** Opening Selected excerpt block **

Textlesslib - Library for Textless Spoken Language Processing

Overview

textlesslib

License: MIT Python 3.8 Code style: black

Textless NLP is an active area of research that aims to extend NLP techniques to work directly on spoken language. By using self-supervisedly learnt discrete speech representations, the area promises to unlock interesting NLP applications on languages without written form or on facets of spoken language that are unaccessable for text-based approaches, e.g. prosody. To learn more, please check some of the papers.

textlesslib is a library aimed to facilitate research in Textless NLP. The goal of the library is to speed up the research cycle and lower the learning curve for those who want to start. We provide highly configurable, off-the-shelf available tools to encode speech as sequences of discrete values and tools to decode such streams back into the audio domain.

Table of Contents

Installation

git clone [email protected]:facebookresearch/textlesslib.git
cd textlesslib
pip install -e .
pip install git+git://github.com:pytorch/[email protected]

Usage examples

We include a set of examples in the examples folder:

There is also a [Jupyter notebook] and a [Google Colab] that combine discrete resynthesis and speech continuation examples in a step-by-step mini-tutorial.

We believe those examples can serve both as illustrations for the provided components and provide a starting point for tinkering in interesting directions.

Encoding speech

Below is an example on loading an audio example and encoding it as a sequence of HuBERT-based discrete tokens (aka pseudo-units). Downloading of the required checkpoints is handled by textlesslib itself (by default they are stored in ~/.textless):

import torchaudio
from textless.data.speech_encoder import SpeechEncoder

dense_model_name = "hubert-base-ls960"
quantizer_name, vocab_size = "kmeans", 100
input_file = "input.wav"

** Closing Selected excerpt block **

Could you reproduce the part of the textlesslib page above starting at "Installation" and ending at "in interesting directions."?

** Opening Dataset excerpts block **

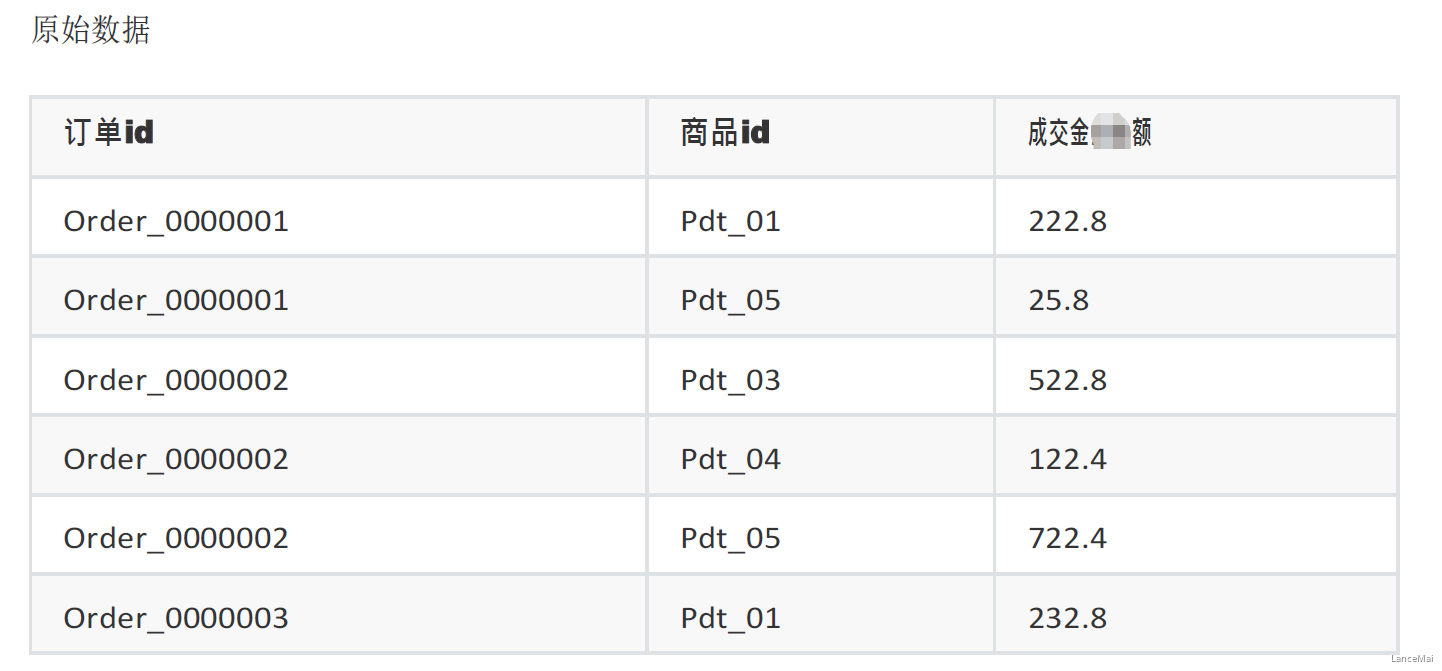Click the Order_0000003 order cell
Viewport: 1442px width, 671px height.
(x=176, y=618)
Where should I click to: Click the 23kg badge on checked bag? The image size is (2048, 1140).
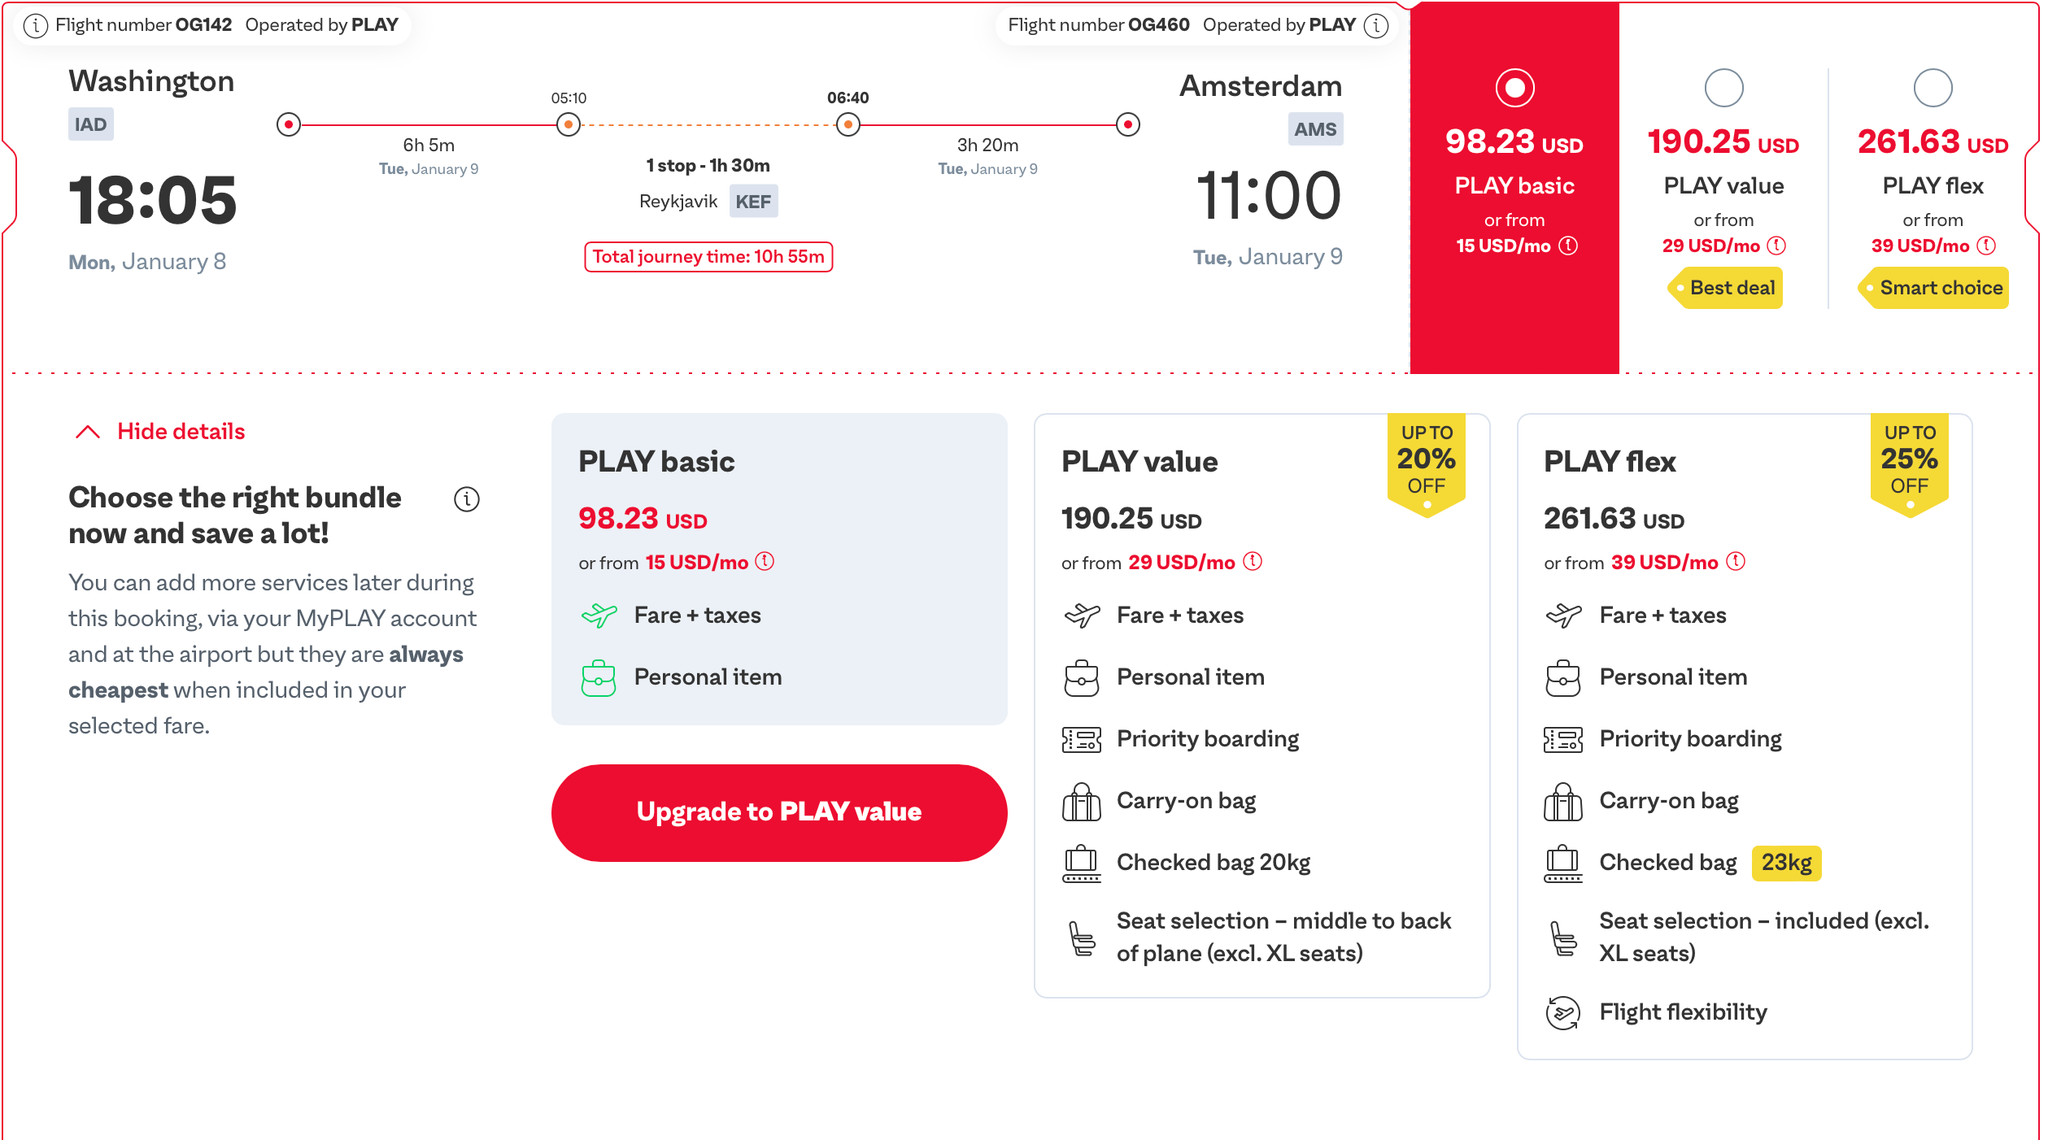point(1786,863)
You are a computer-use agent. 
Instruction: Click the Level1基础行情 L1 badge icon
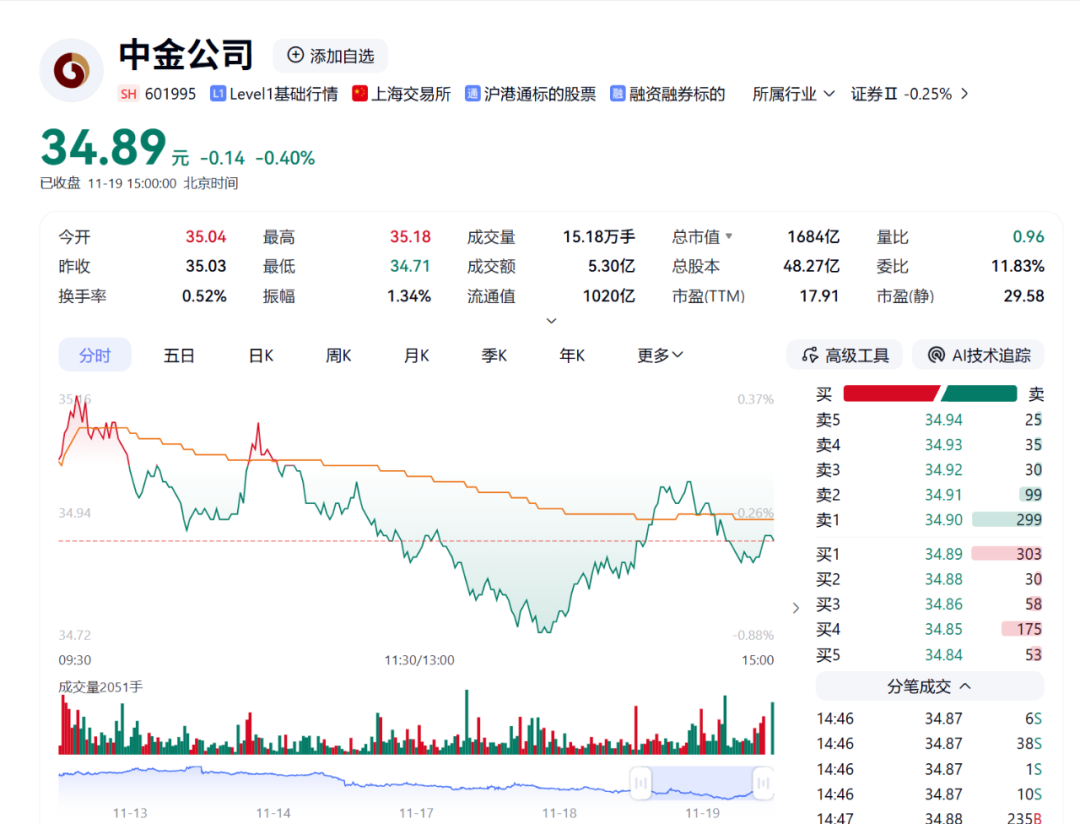click(x=217, y=94)
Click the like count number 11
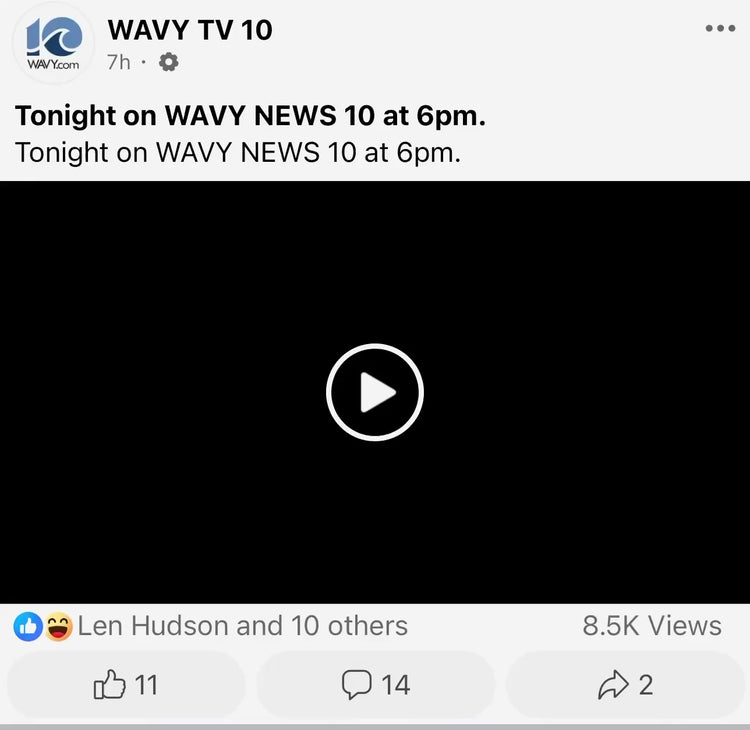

** Closing Dataset excerpts block **

**Solution:**
Installation

git clone [email protected]:facebookresearch/textlesslib.git
cd textlesslib
pip install -e .
pip install git+git://github.com:pytorch/[email protected]

Usage examples

We include a set of examples in the examples folder:

There is also a [Jupyter notebook] and a [Google Colab] that combine discrete resynthesis and speech continuation examples in a step-by-step mini-tutorial.

We believe those examples can serve both as illustrations for the provided components and provide a starting point for tinkering in interesting directions.